In the first installment, I supplied a number of verses that mention salvation. If you looked closely at that list, you should have noticed that many of those verses seemed to contradict each other. Some said that God saves, some said that faith saves, some said that others can save others, some said baptism saves, one mentioned of a salvation in bearing children, one said the waters of the Great Flood saves. The Apostle Paul wrote in one verse that he was the worst of all sinners and then in another verse he wrote that he is going to save sinners. How can the worst sinner save sinners? Then, Paul says in another verse that folks can be saved by remembering his preaching. So the worst of all sinners is so good a preacher that his sermons can save people? If Paul is the worst of all sinners, it seems to me that others ought to be preaching to him so he can be saved. Am I making sense here? I can go all day like this. Are we having fun yet?

To solve the dilemma and still make sense, I can see only two conclusions:

1. The Scriptures are wrong.

2. There is more than one type of salvation.

I subscribe to point #2. There is more than one type of salvation.

Check out this illustration: How many types of apples are there? I can think of several: Gala, Fuji, Granny Smith, Red Delicious, Yellow Delicious, Pink Lady, Rome, etc. Lots and lots of apples, right? OK, so here’s the point: There are different TYPES of apples but they are all called “apples.” The same reasoning applies to salvation. Yes, it is salvation but what type of salvation? Remember the two questions I asked in the fist installment: What are we saved FROM? And what are we saved TO? You have to ask these questions when you read scriptures about salvation or you will get majorly confused and could end up believing a doctrine that aint in the Bible.

Let’s apply this line of reason to some verses in our list.

1. Matthew 1:21 “And she shall bring forth a son, and thou shalt call his name JESUS: for he shall save his people from their sins.”

Jesus is going save his people FROM what? The verse says He will save them from their sins.

Jesus is going save His people TO what? Well, we can imply that he will save them to a position where they cannot ever be tainted by sin, which is exactly what Jesus did (see the essays on Justification and Sanctification).


2. Matthew 8:25 “And his disciples came to him, and awoke him, saying, Lord, save us: we perish.”

Save them FROM what? From the storm, of course.

Save them TO what? To a place where there aint no storm.


3. 1Corinthians 15:2 “By which also ye are saved, if ye keep in memory what I preached unto you, unless ye have believed in vain.”

Now here is a verse that says we save ourselves. Well, apply the questions and see what you get.

Saved FROM what?

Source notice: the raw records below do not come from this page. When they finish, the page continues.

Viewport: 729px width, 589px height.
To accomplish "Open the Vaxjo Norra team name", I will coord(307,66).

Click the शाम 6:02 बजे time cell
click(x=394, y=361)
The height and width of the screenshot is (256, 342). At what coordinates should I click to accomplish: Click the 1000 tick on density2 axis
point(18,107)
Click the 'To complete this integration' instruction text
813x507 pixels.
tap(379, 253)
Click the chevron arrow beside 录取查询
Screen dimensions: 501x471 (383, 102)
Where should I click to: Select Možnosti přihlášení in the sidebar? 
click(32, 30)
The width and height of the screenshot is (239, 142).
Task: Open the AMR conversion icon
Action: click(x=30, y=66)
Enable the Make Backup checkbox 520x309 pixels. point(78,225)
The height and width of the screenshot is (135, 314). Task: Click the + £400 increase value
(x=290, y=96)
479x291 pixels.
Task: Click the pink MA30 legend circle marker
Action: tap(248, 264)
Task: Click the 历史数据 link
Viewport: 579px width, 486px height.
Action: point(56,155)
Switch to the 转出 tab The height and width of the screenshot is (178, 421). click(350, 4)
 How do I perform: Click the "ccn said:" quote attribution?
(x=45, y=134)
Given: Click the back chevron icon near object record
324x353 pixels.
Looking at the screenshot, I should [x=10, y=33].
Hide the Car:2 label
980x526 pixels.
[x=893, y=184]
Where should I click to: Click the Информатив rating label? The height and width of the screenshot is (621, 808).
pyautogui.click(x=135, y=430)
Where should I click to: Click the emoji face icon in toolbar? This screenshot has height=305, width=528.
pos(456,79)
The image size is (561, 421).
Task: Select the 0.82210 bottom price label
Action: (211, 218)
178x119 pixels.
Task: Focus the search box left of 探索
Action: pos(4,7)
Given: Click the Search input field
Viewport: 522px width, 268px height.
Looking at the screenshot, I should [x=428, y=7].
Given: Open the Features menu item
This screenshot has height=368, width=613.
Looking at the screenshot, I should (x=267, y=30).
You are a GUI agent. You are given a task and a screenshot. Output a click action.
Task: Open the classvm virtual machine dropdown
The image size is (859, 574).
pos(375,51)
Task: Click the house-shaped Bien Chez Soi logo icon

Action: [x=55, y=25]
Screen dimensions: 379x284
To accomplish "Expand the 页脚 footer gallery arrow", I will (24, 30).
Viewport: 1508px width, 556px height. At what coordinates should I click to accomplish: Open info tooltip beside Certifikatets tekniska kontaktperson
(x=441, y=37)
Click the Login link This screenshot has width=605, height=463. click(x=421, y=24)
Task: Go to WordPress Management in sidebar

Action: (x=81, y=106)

If you read the context, it is a salvation from a vain, empty and hopeless mentality.

Saved TO what? To a knowledge which yields happiness and confidence.

It is always a good idea to check the context of any verse of Scripture before you make any assumption as to its teaching. This is especially true when a verse mentions salvation. I always ask myself, what salvation is this text teaching? Is it salvation from hell? Salvation from fear? Salvation from physical death? What? What? What? You see, that is the burning question: When a verse in the Bible mentions salvation; is the context always about saving sinners from sin, death and hell?? My answer is NO, and a thousand times, NO.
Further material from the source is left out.